El mito es el primer
y originario intento del intelecto humano por dar una explicación a aquellos
fenómenos de la naturaleza que escapan a su comprensión y que, inicialmente,
son todos o la mayoría. De esta forma, el mito no es irracional en su objetivo
–buscar las causas de los hechos naturales- pero si en su desarrollo. El mito
no es explicativo desde el momento en que fundamenta sus explicaciones de los
fenómenos en elementos ajenos a la propia naturaleza. Su irracionalidad radica
en explicar la naturaleza desde fuera de la Naturaleza, en sobrepasar los
límites de ésta en su búsqueda de causas fundamentantes. Así, el mito no
explica la naturaleza sino que acaba construyendo un discurso ajeno a ella,
centrado en fuerzas extrañas que la superan y escapan a su control. Así
concebido el mito no está sólo constituido por las narraciones tradicionales de
las culturas clásicas mesopotámicas, egipcias o griegas, sino también por las
religiones -sean éstas antiguas o modernas-, el discurso metafísico en todas
sus formas –algo que Kant intuyó, pero no terminó de llevar a efecto al afirmar
que lo racional consiste precisamente en superar los límites de la
experiencia- y también las corrientes
postmodernas que postulan una quiebra de la Razón mal entendida.
El mito, por lo tanto, que como
intento de explicación de la naturaleza resulta irracional, y por lo tanto
fallido, pues una explicación de los fenómenos naturales o es racional o no es
explicación, sirve, en cambio, para establecer las normas fundamentales que
rigen en su origen la organización social, es decir, las narraciones míticas
constituyen el sustrato de usos y costumbres
del que se nutre el sentimiento de pertenencia a la tribu, el grupo, el
clan o la ciudad y, además, generan las leyes prohibiciones o tabúes sobre las
que se estructura.
Esta función del mito, sin embargo,
se rompe también con el surgimiento de la Edad Moderna. La escisión entre
sujeto y Naturaleza y la disolución, por tanto, de la raíz de la narración
mítica que supone la simbiosis entre uno
y otra. Da lugar a una nueva fundamentación de la organización social basada en
el cálculo racional que se expresa en el contrato social: individuos autónomos
y libres deciden unirse en una comunidad y establecen aquellas normas
racionales que benefician a todos o a la mayoría , aunque una minoría resulte
perjudicada. Las normas ya no emanan de una Naturaleza antropomorfizada en la costumbre,
sino de la Razón como instancia a la que todos deben recurrir.

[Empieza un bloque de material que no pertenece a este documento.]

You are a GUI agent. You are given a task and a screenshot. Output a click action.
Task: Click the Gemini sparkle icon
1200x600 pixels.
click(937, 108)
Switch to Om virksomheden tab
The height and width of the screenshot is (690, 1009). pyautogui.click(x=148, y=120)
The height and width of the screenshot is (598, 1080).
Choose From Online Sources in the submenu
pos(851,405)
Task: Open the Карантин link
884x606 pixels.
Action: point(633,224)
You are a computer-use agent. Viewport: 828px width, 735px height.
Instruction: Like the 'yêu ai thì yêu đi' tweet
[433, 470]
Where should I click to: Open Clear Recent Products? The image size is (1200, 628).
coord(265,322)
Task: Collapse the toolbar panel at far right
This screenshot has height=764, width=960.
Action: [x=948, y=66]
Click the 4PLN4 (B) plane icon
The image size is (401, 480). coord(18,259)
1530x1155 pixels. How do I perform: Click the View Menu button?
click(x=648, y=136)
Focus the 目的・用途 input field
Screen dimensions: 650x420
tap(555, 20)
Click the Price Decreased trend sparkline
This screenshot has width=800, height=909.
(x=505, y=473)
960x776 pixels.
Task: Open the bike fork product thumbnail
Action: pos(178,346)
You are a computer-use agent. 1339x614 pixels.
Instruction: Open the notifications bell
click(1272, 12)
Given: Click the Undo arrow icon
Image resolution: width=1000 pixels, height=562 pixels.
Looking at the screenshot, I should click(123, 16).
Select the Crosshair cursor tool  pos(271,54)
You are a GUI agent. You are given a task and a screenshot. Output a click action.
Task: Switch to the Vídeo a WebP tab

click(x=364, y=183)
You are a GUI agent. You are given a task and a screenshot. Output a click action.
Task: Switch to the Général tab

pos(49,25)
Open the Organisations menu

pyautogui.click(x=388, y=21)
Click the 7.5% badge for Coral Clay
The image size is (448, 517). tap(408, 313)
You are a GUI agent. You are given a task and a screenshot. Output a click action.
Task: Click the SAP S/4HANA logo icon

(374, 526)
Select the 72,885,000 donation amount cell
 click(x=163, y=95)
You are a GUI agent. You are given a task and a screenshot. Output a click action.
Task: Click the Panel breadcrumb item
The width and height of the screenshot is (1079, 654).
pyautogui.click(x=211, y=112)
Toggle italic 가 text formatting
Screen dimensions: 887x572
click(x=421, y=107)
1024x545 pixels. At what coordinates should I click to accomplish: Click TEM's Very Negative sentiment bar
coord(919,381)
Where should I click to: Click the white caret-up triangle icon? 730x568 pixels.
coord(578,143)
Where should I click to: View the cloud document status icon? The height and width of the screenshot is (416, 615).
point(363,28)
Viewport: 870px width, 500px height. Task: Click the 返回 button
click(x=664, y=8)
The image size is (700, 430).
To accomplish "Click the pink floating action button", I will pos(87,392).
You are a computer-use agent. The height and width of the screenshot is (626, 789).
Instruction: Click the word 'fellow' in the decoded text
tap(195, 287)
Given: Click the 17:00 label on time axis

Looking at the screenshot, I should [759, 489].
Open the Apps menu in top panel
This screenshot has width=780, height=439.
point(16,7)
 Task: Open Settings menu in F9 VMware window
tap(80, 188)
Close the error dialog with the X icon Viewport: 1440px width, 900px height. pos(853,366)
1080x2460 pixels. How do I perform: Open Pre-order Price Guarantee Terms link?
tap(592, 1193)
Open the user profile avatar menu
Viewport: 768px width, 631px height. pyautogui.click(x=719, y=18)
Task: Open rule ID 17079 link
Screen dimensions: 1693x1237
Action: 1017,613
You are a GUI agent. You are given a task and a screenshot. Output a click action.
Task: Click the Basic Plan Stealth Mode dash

La nueva forma de organización
social racional, empero, en los últimos tiempos se desliza de nuevo hacia una
fundamentación mítica. No sólo porque los referentes sociales son cada vez en
mayor medida nuevos mitos -deportivos,
artísticos, televisivos, etc.- en el sentido en que son elementos que se sitúan
más allá de los límites de la realidad social y pretenden justificarla, más que
explicarla, desde esa posición, sino porque las propias estructuras sociales
racionales se han mitificado: se han olvidado de su origen racional y por lo
tanto de su contenido crítico y su potencialidad de transformación y se han
cosificado en estructuras rígidas y, por
tanto, faltas de contenido. La democracia ya no es un espacio radical de debate
libre, sino un mito petrificado que se materializa en el rito electoral.